Another way to annotate a plot is by shadowing a specific region. To do so, we can use ggplot2’s annotate function. The shadow will be applied to a given section delimited by xmin, xmax, ymin and ymax values. Shadows can be informative on both scatter plot and histogram (BONUS: I also added text annotations to the histogram…). The layers order are also important here!

ggplot(data = df.data) + 
      annotate("rect", xmin = 500, xmax = 750, ymin = 0, ymax = 100, 
            alpha = 0.5, fill = "pink") + 
      annotate("rect", xmin = 0, xmax = 125, ymin = 100, ymax = 150, 
            alpha = 0.5, fill = "turquoise") + 
      geom_point(aes(x = x, y = y))

ggplot(data = df.data) + 
      annotate("rect", xmin = 50.28, xmax = 83.93, ymin = 0, ymax = 45, 
            alpha = 0.5, fill = "pink") + 
      annotate("rect", xmin = 83.93, xmax = 224.70, ymin = 0, ymax = 45, 
            alpha = 0.5, fill = "turquoise") + 
      annotate("text", x = 50.28, y = 48, 
            label = "Q2") +
      annotate("text", x = 83.93, y = 48, 
            label = "Q3") +
      geom_histogram(aes(x = y))

Lastly, some information such as mean, standard deviation or confidence interval bounds are best represented by segments. Their are three main functions to draw segments: geom_hline, geom_vline and geom_segment. The two firsts are for axis-intercepting segments (v for vertical and h for horizontal) whereas the third is for any kind of segment going from (x, y) to (x', y').
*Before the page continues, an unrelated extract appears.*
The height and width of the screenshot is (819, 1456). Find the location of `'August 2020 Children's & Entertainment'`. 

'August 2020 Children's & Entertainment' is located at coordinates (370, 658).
Axis-intercepting fragments are useful when representation mean (solid line) and bounds for example. On the other hand, if we want to link a data point to its values on both axes, we can combine to segments with (x, y) coordinates. Notice the use of Inf in the code below and its effect on the resulting plot. I prefer to define my x or y with -Inf rather than the smallest values represented on the plot: (1) you don’t have to manually find these smallest values and (2) the segments intercept the axis (by default, ggplot2 add some padding between the extreme values and the axis).

ggplot(data = df.data) + 
      geom_hline(yintercept = mean(df.data$y), # for vertical intercept: geom_vline(xintercept = x)
            colour = "pink") +
      geom_segment(aes(x = 752, xend = 752, y = -Inf, yend = 145),
            colour = "turquoise",
            linetype = "dashed") +
      geom_segment(aes(x = -Inf, xend = 752, y = 145, yend = 145), 
            colour = "turquoise",
            linetype = "dashed") +
      geom_point(aes(x = x, y = y))

Classification-Specific Plots

In the first section, we showed how to associate group-specific color to our data. The resulting plot can something be very loaded and we end up loosing information. One way to avoid this problem is by generating a plot for every classification group. To do so, we do not have to generate new data frames nor independent plots. Instead, we can divide a single main plot into various facets containing group-specific subplots. The geom layer is define just as before: the magic is in the facet layer! facet_wrap allows us to define a single classification identifier (we will start by plotting the data points in regards to their group) and the number of columns in the main plot. Since we have 4 groups and hence 4 subplots, we will use 2 columns and the resulting plot will be arrange in a 2×2 fashion. Subplots on the same row will share a y-axis, whereas subplots in the same column will share a x-axis.

ggplot(data = df.data) + 
      geom_point(aes(x = x, y = y)) +
      facet_wrap(~ group, ncol = 2)

facet_grid can also be used. The main difference with grid_wrap is the subplots will either be arrange on a single row (. ~ group) or in a single column (group ~ .). ~ can be interpreted as against and . as all. Every subplot will share the same range of values for both axes. This can be changed be setting scale to either "free_x" (see code below) or "free_y". When defining a coloring attribute for the data, it will be applied throughout the different facets.

ggplot(data = df.data) + 
      geom_point(aes(x = x, y = y, colour = subgroup)) +
      facet_grid(. ~ group, scale = "free_x")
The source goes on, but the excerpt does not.